* EXERCISE INSTRUCTIONS: Count, in the entries below, the lines in which "will" occurs. Give the number, nothing more.

(Saved entries)
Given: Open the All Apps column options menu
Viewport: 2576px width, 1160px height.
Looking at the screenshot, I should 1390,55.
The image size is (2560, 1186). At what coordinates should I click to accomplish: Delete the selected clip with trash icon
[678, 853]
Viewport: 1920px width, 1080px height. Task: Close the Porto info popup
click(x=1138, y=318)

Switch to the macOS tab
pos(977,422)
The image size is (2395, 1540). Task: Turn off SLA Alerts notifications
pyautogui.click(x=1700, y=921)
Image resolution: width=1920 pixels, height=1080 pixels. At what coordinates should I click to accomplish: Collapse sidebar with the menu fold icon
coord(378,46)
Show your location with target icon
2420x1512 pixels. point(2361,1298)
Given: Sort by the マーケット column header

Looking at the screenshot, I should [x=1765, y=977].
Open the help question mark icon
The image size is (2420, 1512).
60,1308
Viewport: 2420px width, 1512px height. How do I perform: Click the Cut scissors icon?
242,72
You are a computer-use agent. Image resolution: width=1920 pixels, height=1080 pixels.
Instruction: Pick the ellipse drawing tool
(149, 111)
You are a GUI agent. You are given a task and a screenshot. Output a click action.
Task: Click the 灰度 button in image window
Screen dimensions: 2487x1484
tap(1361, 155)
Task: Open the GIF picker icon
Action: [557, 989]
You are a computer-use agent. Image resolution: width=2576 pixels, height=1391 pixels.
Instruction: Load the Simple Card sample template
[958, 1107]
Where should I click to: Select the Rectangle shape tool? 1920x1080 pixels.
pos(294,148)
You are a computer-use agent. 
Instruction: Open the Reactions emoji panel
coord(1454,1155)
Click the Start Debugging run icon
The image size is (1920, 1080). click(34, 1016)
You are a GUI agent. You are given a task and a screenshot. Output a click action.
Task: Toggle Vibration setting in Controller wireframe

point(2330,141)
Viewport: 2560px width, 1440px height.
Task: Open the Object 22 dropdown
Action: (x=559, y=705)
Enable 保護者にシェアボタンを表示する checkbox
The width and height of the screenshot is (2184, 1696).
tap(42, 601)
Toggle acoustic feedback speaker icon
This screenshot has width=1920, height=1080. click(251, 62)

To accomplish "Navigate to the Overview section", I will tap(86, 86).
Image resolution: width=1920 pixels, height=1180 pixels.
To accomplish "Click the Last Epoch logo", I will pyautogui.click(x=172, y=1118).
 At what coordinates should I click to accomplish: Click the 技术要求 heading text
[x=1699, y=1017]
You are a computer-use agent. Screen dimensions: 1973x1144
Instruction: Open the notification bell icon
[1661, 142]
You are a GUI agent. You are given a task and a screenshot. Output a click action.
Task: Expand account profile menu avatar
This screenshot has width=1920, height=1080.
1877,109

* EXERCISE ANSWER: 2